The campaign, enacted on the belief that indoctrinating workers with communist ideology would lead to more diligent labor and thus higher production, was an example of a movement based on so-calleds ‘socialist labor competition.
There had been similar movements aimed at boosting production before the Chollima Movement, such as the wartime ‘trooper movement’, ’3.1 memorial movement’, ‘5.1 memorial movement’, and ‘ever-ready trooper movement’, as well as the post-war ‘recovery trooper movement’ and ‘Minchungsoon-hwe victory flag movement’.

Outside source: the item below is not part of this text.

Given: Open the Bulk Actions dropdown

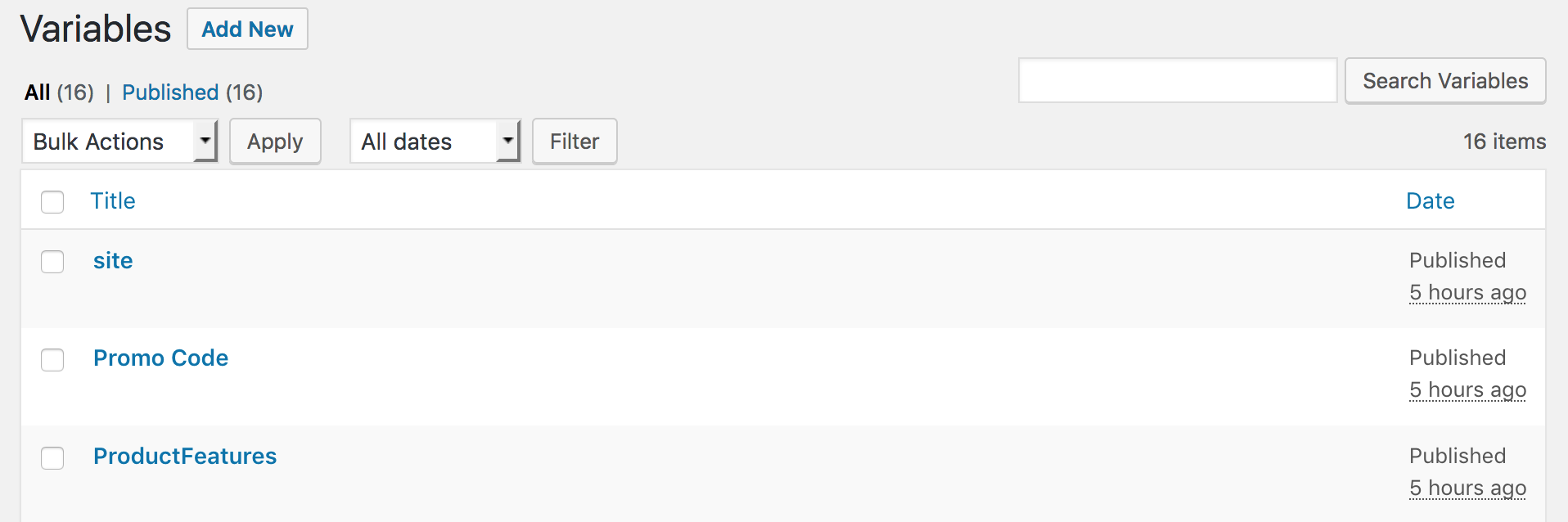Looking at the screenshot, I should pos(119,142).
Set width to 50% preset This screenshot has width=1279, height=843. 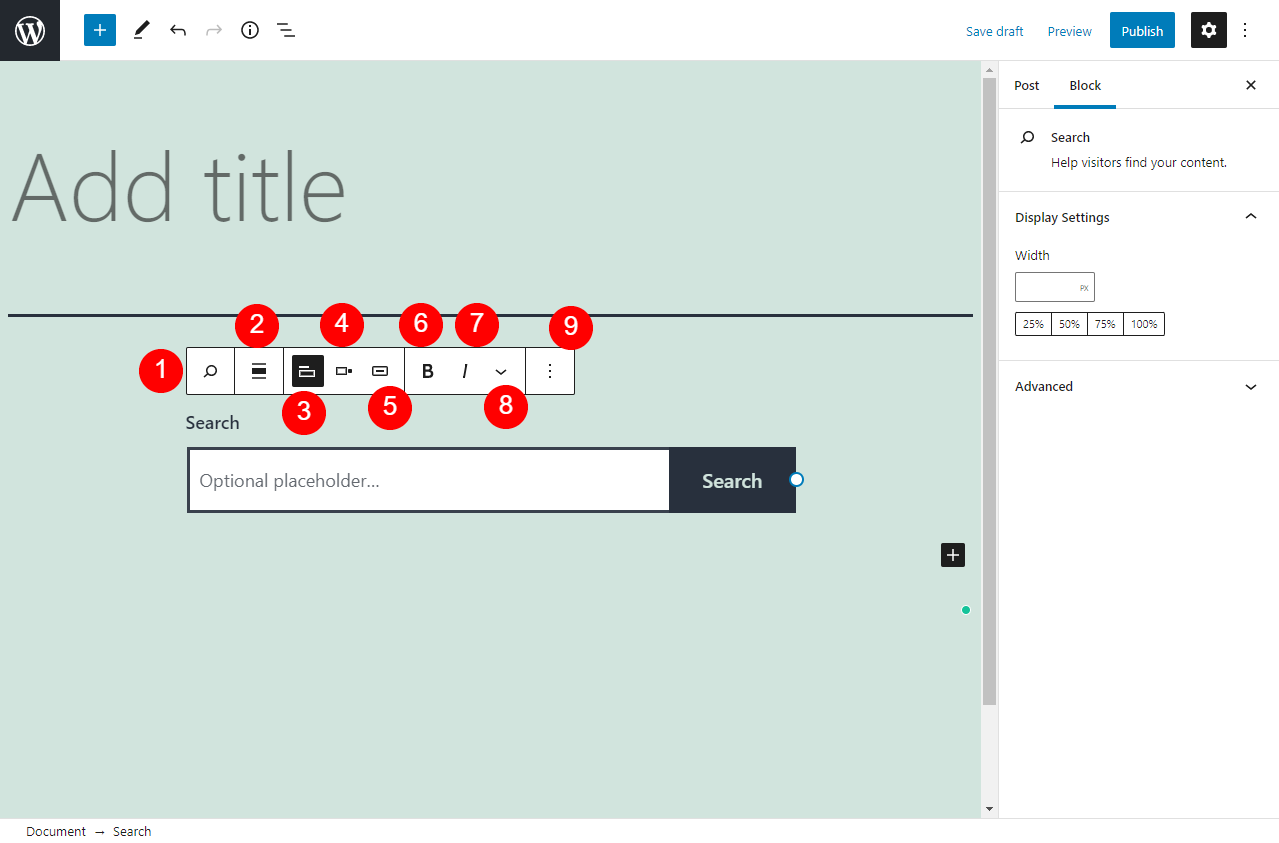(1069, 324)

However, the Chollima Movement, enacted in a summary meeting of the KWP Central Committee held in December 1956, was the first to truly follow the ‘socialist labor competition’ format. After being adopted as a general order of the KWP, it was implemented throughout North Korea along with the five-year plan that began in 1957. In 1959, it became the ‘Chollima Work Team Movement’, which is said to have contributed to the early accomplishment of the five-year plan’s objectives. Until it was superseded by the ‘Three Revolution Red Flag Movement’ of 1975, the Chollima Movement was the dominant labor competition movement of the North Korean society.
The Seven-Year Plan
Kim Il-sung and Kim Jong-il (far left) visit a steel manufacturing plant in Hwang-hae, May 1966
In 1961, North Korea implemented full-scale planned economy policies based on a socialist economic system. These include the three seven-year plans, during which an additional six-year plan was enacted. The 1st seven-year plan began in 1961 with the objective of improving the people’s livelihoods and building on the industrial foundations laid during the five-year plan of the late 1950s.
At the time, the North Korean economy had reached a basic level of industrialization through previous policies emphasizing heavy industries, such as the manufacture of machinery. However, it quickly became apparent that industrialization to meet domestic demand had its limits. Meanwhile, the Cuban Missile Crisis of October 1962 prompted the North Korean leadership to fortify its military capacity. This led to the ‘Four Major Military Initiatives’, a policy that focused on increasing military investment.
North Korea found itself in a difficult position as the rift between China and the Soviet Union led to curtailed economic aid from socialist states, causing plans to fall short of their objectives. The timeline for the seven-year plan was extended by three years during the October 1966 Party Representatives Meeting; but the plan nonetheless failed to achieve its stated goals.